Their approach adds several new techniques to the toolset used to do deferred lighting / Light Pre-Pass.
1. They use a much smaller G-Buffer and Light buffer with a size of 800x540 on the XBOX 360. This way their memory bandwidth usage and pixel shading cost should be greatly reduced.
2. To upscale the final light buffer, they use Discontinuity Sensitive Filtering. During the geometry pass, one 16 bit channel of the DSF buffer is ﬁlled with the linear depth of the pixel, the other 16 bit channel is ﬁlled with an ID value that semi-uniquely identiﬁes continuous regions. The upper 8 bits are an object ID, assigned per-object (renderable instance) in the scene. Since 8 bits only allows 256 unique object IDs, scenes with more than this number of ob-jects will have some objects sharing the same ID.
The lower 8 bits of the channel contain a normal-group ID. This ID is pre-computed and assigned to each face of the mesh. Anywhere the mesh has continuous normals, the ID is also continuous. A normal is continuous across an edge if and only if the two triangles share the same normal at both vertices of the edge.
By comparing normal-group IDs the discontinuity sensitive ﬁlter can detect normal discontinuities without actually having to reconstruct and compare normals. Both the object ID and normal-group ID must exactly match the material pass polygon being rendered before the light buffer sample can be used (depth must also match withinan adjustable threshold).
During the material pass, the pixel shader computes the locations of the four light buffer texels that would normally be accessed if regular bilinear ﬁltering would be used. These four locations are point sampled from the DSF buffer. The depth and ID values retrieved from the DSF buffer are compared against the depth and ID of the object being rendered. The results of this comparison are used to bias the usual bilinear ﬁltering weights so as to discard samples that do not belong to the surface currently rendering. These biased weights are then used in custom bilinear ﬁltering of the light buffer. Since the ﬁlter only uses the light buffer samples that belong to the object being rendered, the resulting lighting gives the illusion of being at full resolution. This same method works even when the framebuffer is multisampled (hardware MSAA), however sub-pixel artifacts can occur, due to the pixel shader only being run once per pixel, rather than once per sample.
The authors report that such sub-pixel artifacts are typically not noticeable.

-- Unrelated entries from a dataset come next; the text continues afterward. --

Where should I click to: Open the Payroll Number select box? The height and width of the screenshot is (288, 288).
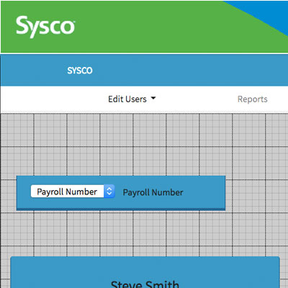tap(73, 192)
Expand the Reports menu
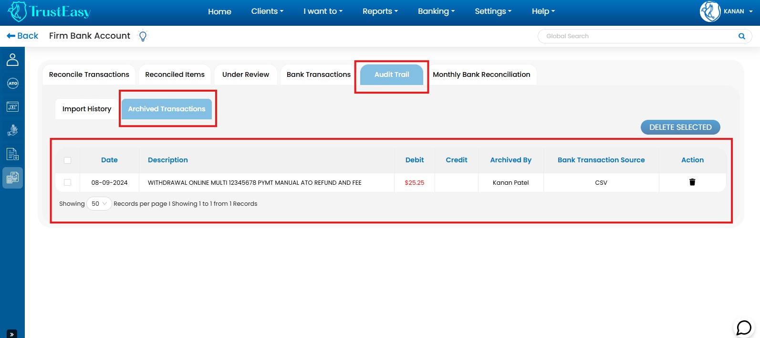Screen dimensions: 760x338 tap(380, 11)
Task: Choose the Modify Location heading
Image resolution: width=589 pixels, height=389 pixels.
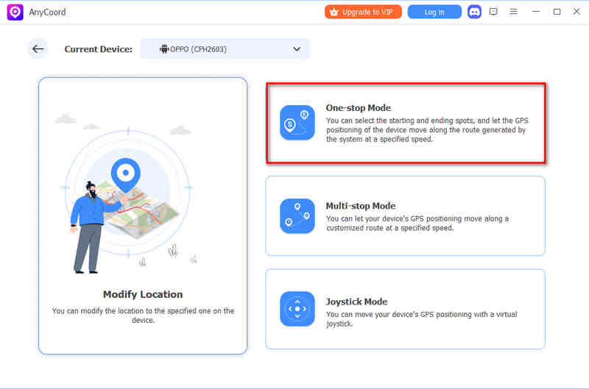Action: coord(143,294)
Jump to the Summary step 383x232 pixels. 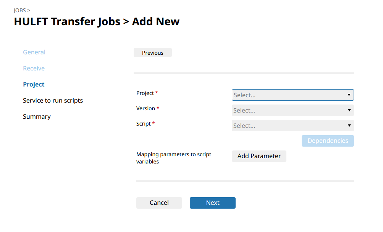tap(37, 117)
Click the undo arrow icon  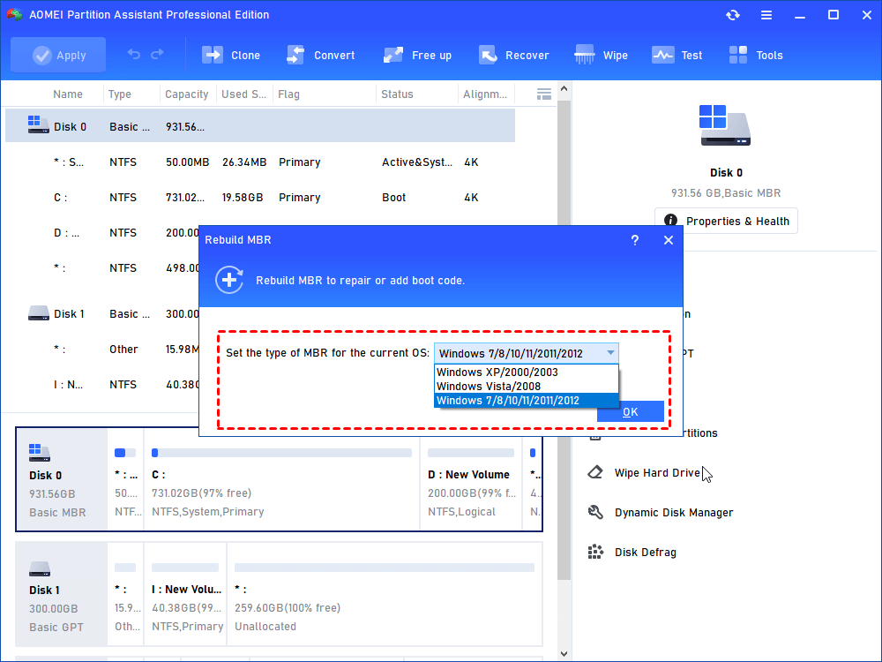[134, 55]
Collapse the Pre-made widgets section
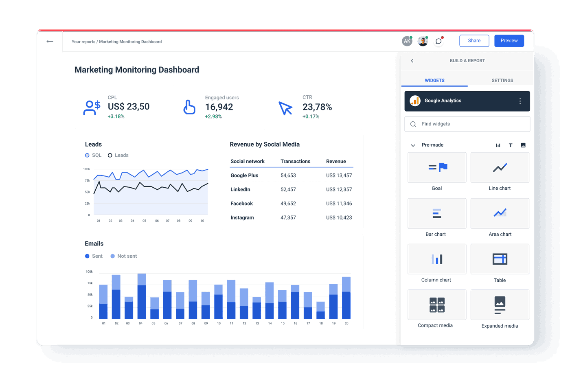This screenshot has height=377, width=570. (413, 145)
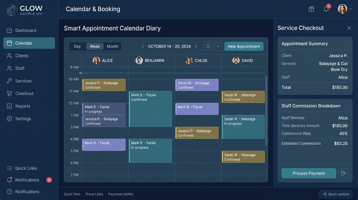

3. The authors of this paper also implemented a technique that allows to render alpha polygons with the Light Pre-Pass / Deferred lighting. It is based on stippling and the usage of the DSF filtering.
During the geometry pass the alpha polygons are rendered using a stipple pattern, so that their G-Buffer samples are interleaved with opaque polygon samples.
In the material pass the DSF for opaque polygons will automatically reject stippled alpha pixels, and alpha polygons are handled by ﬁnding the four closest light buffer samples in the same stipple pattern, again using DSF to make sure the samples were not overwritten by some other geometry.
Since the stipple pattern is a 2x2 regular pattern, the effect is that the alpha polygon gets lit at half the resolution of opaque objects. Opaque objects covered by one layer of alpha have a slightly reduced lighting resolution (one out of every four samples cannot be used).